■ **TO DO**
Output the records exactly as they appear, with no pictures included.

■ **GIVEN RECORDS**
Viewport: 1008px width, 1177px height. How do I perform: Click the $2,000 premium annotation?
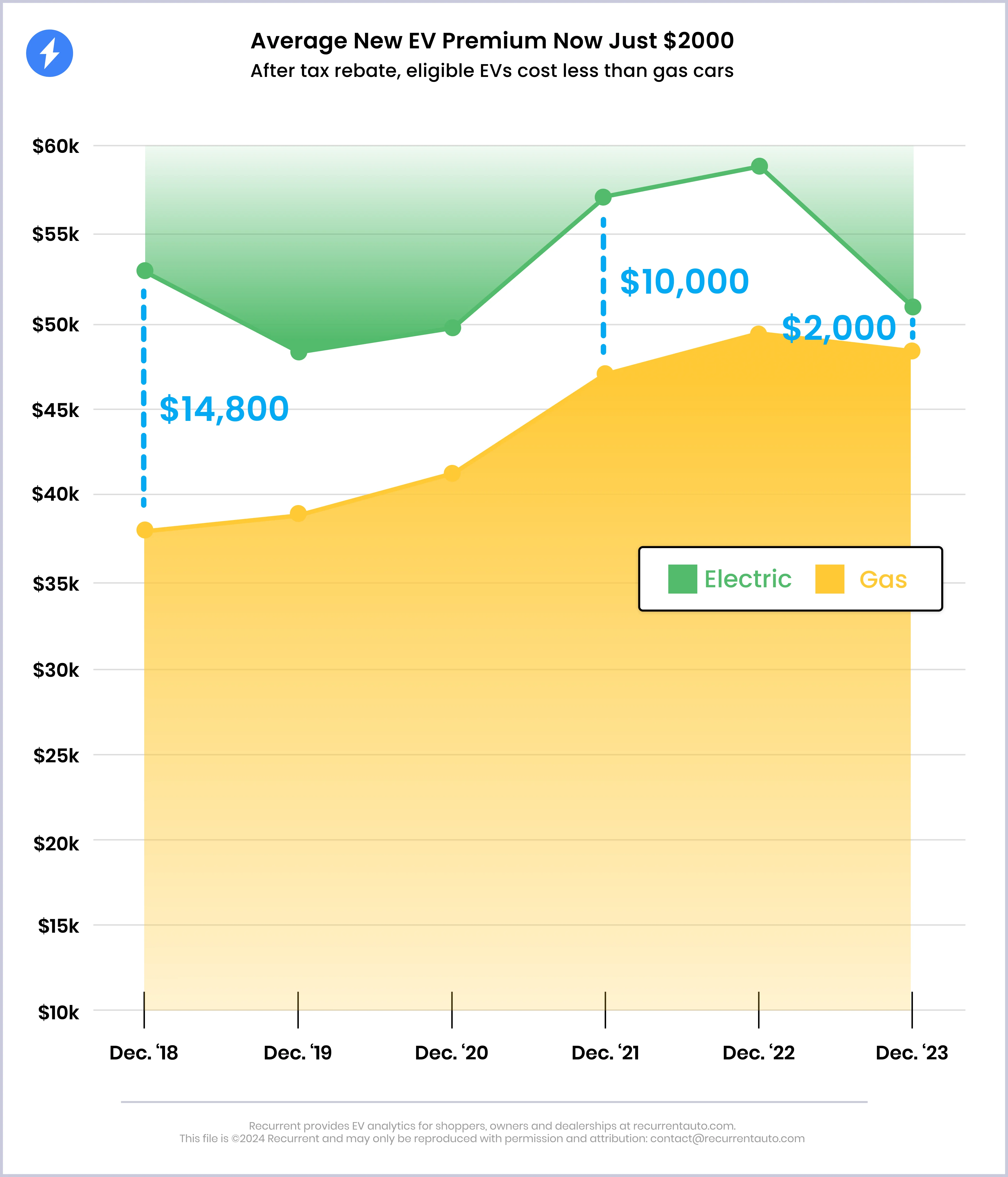click(839, 328)
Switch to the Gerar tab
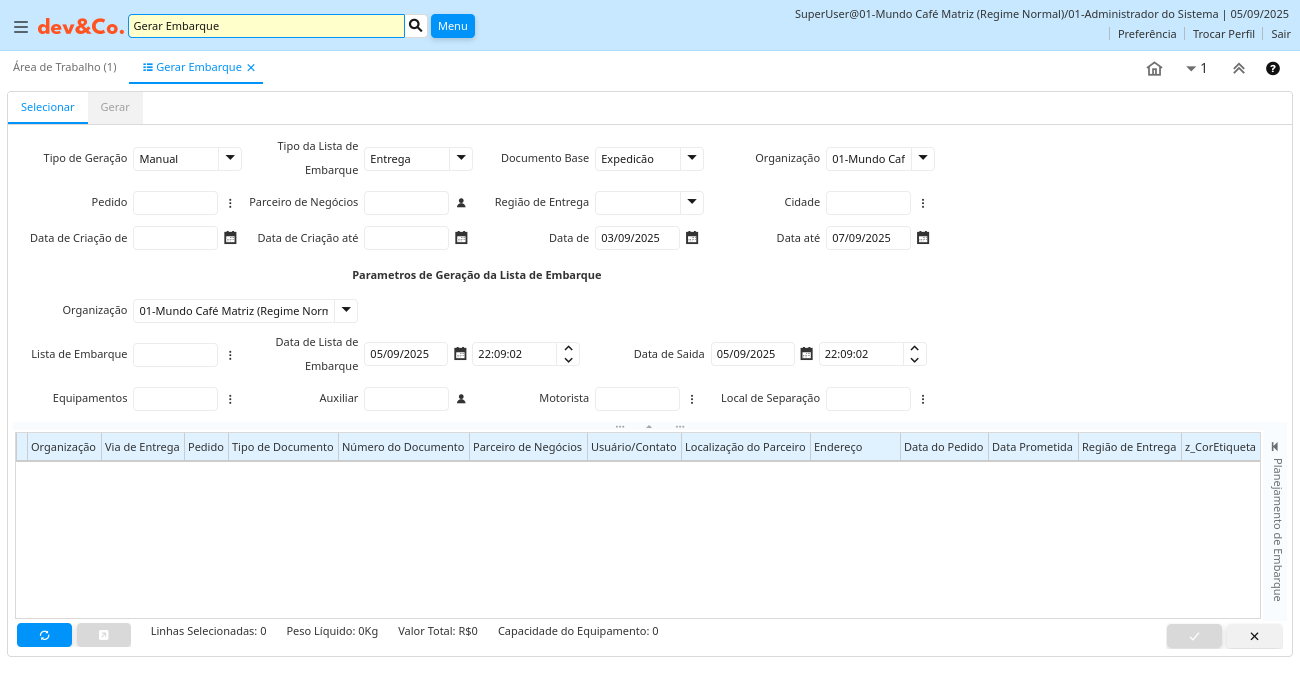The height and width of the screenshot is (674, 1300). point(115,108)
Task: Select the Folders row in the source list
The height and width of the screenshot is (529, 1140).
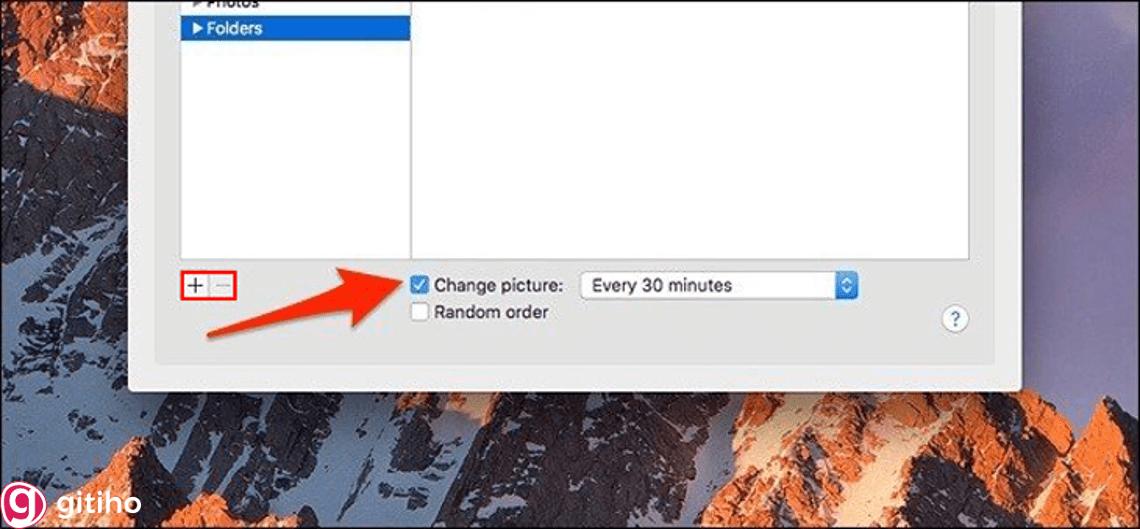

■ **SOLUTION FOR THIS TASK**
Viewport: 1008px width, 1177px height. How do I perform: Click the $2,000 premium annotation?
click(839, 328)
Switch to the Gerar tab
The height and width of the screenshot is (674, 1300). point(115,108)
Task: Select the Folders row in the source list
The height and width of the screenshot is (529, 1140).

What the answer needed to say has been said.